I went back to my command history and confirmed how the “unique-only” BAM files were generated. I filtered the original STAR BAM files by retaining only alignments with the NH:i:1 tag (reads with a single reported alignment). The command was essentially:
samtools view -h input.bam |
awk ‘BEGIN{OFS=”\t”} /^@/ {print; next} $0 ~ /NH:i:1/ {print}’ |
samtools view -b -o output.unique.bam
The filtered BAMs were then sorted and indexed.
From these BAMs I generated the splice junction files using:
majiq-v3 sj BAM annotation.sg.zarr sample.sj
Then I built a single cohort splicegraph from all SJ files:
majiq-v3 build annotation.sg.zarr sg.zarr –sj *.sj
After that, I ran psi-coverage for each sample using the same splicegraph:
majiq-v3 psi-coverage sg.zarr sample.psicov sample.sj
Finally, I generated the TSV outputs with majiq-v3 quantify.

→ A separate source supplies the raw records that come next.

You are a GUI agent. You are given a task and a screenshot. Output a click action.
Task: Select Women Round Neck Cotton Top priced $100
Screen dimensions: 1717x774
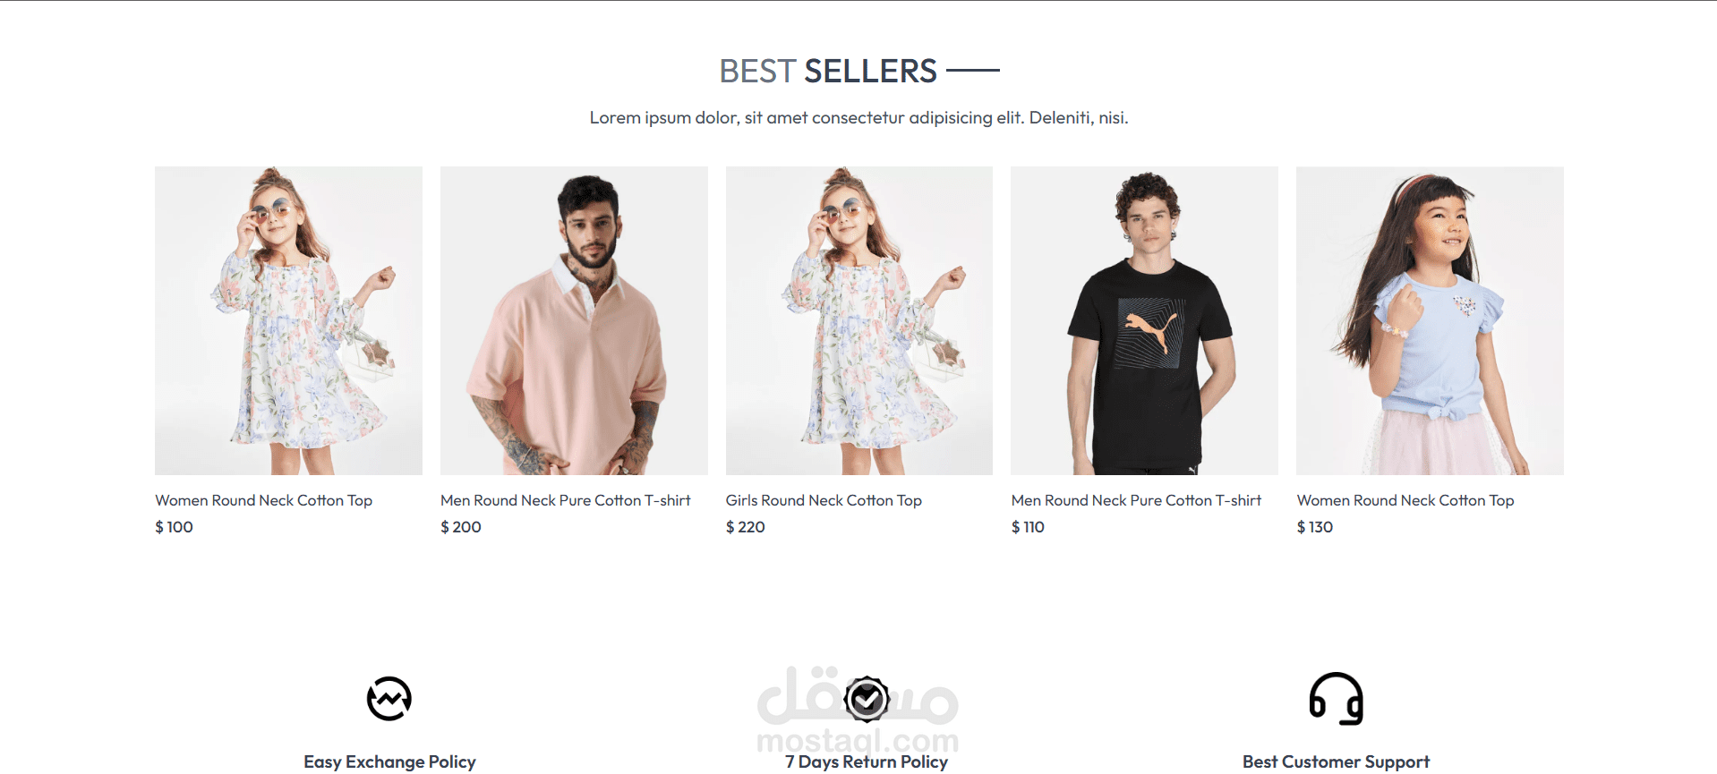264,500
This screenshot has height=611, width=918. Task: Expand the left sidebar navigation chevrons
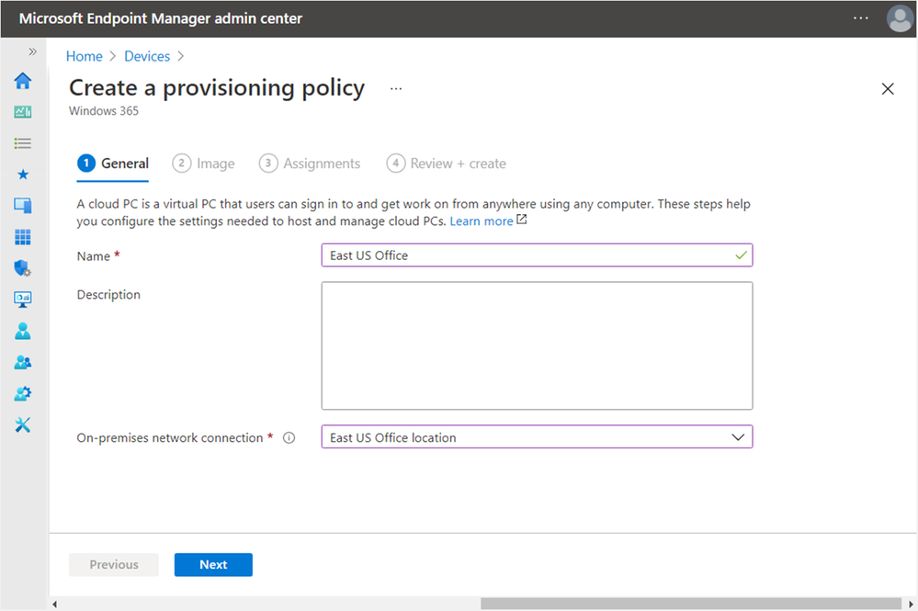pyautogui.click(x=32, y=52)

So the difference between the two analyses is only in the BAM filtering step (original BAMs vs BAMs filtered with NH:i:1), while the rest of the MAJIQ workflow was the same.
From your explanation, I understand that this filtering is stricter than MAJIQ’s internal handling, since MAJIQ excludes unmapped and secondary alignments but may still retain the primary alignment of reads that have multiple reported mappings.
This may explain the differences observed between the analyses.